Chef, Herr oder was?

Ja, so soll Zeitungslesen sein. Weiterbildend! Der geneigte Leser soll nicht nur Neues erfahren, sondern auch Neues lernen. Also weiß ich nun, dass der Landrat des Enzkreises „Herr über 28 Kommunen“ (Printausgabe vom 30. Januar 2015) - oder "Chef" - ist. Bisher ging ich immer davon aus, dass es eine kommunale Selbstverwaltung gibt und somit die Gemeinden ihre Dinge selbst regeln. Im Rahmen der Gesetze natürlich. Und dass der Landkreis die Gemeinden unterstützt und zu einem gerechten Ausgleich ihrer Lasten beiträgt sowie Aufgaben übernimmt, die zu tragen eine einzelne Gemeinde überfordern würde (zum Beispiel Kliniken und Berufsschulen). Der Landkreis ist also ein Verband der Kommunen, keine Ober-Gemeinde (auch wenn manche im Landratsamt dies meinen) und maximal Rechtsaufsicht, die danach schaut, ob die gesetzlichen Vorgaben eingehalten werden (und dies auch nur bei Städten und Gemeinden mit weniger als 20.000 Einwohnern).
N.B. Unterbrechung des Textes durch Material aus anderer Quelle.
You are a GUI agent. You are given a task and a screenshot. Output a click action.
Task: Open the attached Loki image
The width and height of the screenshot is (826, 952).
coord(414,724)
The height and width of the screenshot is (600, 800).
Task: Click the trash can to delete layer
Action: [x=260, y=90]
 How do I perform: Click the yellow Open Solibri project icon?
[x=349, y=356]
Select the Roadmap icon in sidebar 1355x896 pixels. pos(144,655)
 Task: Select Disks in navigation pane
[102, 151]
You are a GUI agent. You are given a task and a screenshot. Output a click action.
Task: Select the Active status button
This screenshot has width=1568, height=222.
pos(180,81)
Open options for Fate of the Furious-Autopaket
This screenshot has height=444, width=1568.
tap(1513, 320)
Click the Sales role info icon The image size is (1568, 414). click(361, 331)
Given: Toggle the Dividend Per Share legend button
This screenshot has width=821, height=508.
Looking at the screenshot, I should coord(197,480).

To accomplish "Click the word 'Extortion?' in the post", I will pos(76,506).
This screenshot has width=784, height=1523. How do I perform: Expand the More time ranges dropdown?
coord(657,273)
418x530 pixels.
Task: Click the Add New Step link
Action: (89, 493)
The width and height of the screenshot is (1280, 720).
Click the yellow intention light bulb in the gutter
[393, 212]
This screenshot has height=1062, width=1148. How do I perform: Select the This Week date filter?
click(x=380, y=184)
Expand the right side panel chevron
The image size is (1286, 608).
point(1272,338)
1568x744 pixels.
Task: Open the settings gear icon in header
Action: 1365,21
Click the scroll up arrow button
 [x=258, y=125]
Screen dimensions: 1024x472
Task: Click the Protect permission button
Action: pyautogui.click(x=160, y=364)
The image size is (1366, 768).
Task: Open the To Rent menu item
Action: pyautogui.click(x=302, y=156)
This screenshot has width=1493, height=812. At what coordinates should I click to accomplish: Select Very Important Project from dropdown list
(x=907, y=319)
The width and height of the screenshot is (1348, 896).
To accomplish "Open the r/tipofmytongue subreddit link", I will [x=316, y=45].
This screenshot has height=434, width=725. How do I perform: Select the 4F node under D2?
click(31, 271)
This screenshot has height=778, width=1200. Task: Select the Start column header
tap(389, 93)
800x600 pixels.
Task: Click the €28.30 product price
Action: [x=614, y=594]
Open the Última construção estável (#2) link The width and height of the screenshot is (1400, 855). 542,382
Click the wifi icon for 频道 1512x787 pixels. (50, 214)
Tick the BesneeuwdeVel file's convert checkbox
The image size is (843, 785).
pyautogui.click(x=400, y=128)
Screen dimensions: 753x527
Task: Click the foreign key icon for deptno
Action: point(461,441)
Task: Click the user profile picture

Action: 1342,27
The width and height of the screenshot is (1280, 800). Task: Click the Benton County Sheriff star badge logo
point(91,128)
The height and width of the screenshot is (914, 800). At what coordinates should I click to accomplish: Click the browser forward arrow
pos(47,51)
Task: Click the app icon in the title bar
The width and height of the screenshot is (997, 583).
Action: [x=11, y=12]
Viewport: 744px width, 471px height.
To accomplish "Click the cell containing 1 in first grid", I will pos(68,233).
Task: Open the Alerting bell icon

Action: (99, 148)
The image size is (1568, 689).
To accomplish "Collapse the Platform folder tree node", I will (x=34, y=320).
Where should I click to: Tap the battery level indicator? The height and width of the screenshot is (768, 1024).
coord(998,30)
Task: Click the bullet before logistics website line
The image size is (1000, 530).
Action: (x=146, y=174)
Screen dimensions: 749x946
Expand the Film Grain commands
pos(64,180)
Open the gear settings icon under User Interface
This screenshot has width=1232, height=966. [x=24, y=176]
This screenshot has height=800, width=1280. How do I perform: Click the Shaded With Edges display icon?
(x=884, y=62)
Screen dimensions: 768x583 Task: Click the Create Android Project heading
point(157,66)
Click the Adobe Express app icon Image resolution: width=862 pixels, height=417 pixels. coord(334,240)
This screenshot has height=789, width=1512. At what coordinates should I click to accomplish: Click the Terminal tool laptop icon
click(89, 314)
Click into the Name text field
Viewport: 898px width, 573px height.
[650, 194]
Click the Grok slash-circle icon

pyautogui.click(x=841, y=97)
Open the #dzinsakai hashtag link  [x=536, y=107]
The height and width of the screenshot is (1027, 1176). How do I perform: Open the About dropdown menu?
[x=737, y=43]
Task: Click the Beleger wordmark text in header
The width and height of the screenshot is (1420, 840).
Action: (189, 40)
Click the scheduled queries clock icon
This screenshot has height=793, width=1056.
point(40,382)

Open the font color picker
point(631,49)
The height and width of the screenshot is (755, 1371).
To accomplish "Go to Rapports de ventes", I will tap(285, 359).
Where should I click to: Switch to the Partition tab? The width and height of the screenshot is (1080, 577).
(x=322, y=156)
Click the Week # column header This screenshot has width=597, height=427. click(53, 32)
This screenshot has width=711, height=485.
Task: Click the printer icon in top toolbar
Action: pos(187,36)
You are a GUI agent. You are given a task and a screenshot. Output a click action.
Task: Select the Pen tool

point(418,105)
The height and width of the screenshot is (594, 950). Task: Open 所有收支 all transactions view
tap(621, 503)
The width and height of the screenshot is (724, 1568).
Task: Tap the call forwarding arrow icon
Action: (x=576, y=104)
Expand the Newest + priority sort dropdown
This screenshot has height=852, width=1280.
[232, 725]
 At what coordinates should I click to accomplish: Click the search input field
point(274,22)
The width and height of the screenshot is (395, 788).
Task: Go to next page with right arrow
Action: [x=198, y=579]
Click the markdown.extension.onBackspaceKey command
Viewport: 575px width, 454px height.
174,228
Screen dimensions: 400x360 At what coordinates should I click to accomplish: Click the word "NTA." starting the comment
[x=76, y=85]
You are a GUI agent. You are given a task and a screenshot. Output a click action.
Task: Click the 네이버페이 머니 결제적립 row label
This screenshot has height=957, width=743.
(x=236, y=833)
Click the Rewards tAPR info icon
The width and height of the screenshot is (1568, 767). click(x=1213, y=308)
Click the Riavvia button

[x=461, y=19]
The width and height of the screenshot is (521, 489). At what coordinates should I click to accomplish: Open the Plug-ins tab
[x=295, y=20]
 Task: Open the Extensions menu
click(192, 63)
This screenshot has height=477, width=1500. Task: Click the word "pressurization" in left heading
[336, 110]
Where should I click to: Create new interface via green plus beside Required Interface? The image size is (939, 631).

Aber der Landrat ist kein Herr über die Gemeinden, weil die Inhalte der Kommunalpolitik vor Ort von den dafür gewählten Personen bestimmt werden. Die Zeiten der Landräte, die sich noch als Kreisfürsten wähnen, sind vorbei. Oder doch nicht? 2003 sagte die damalige Regierungspräsidentin Gerlinde Hämmerle bei der ersten Amtseinsetzung von Karl Röckinger als Landrat des Enzkreises ironisch, er sei nun auf dem "Weg zum Sonnenkönig". Manche(r) mag dies auch glauben. Und so lernen wir alle noch dazu.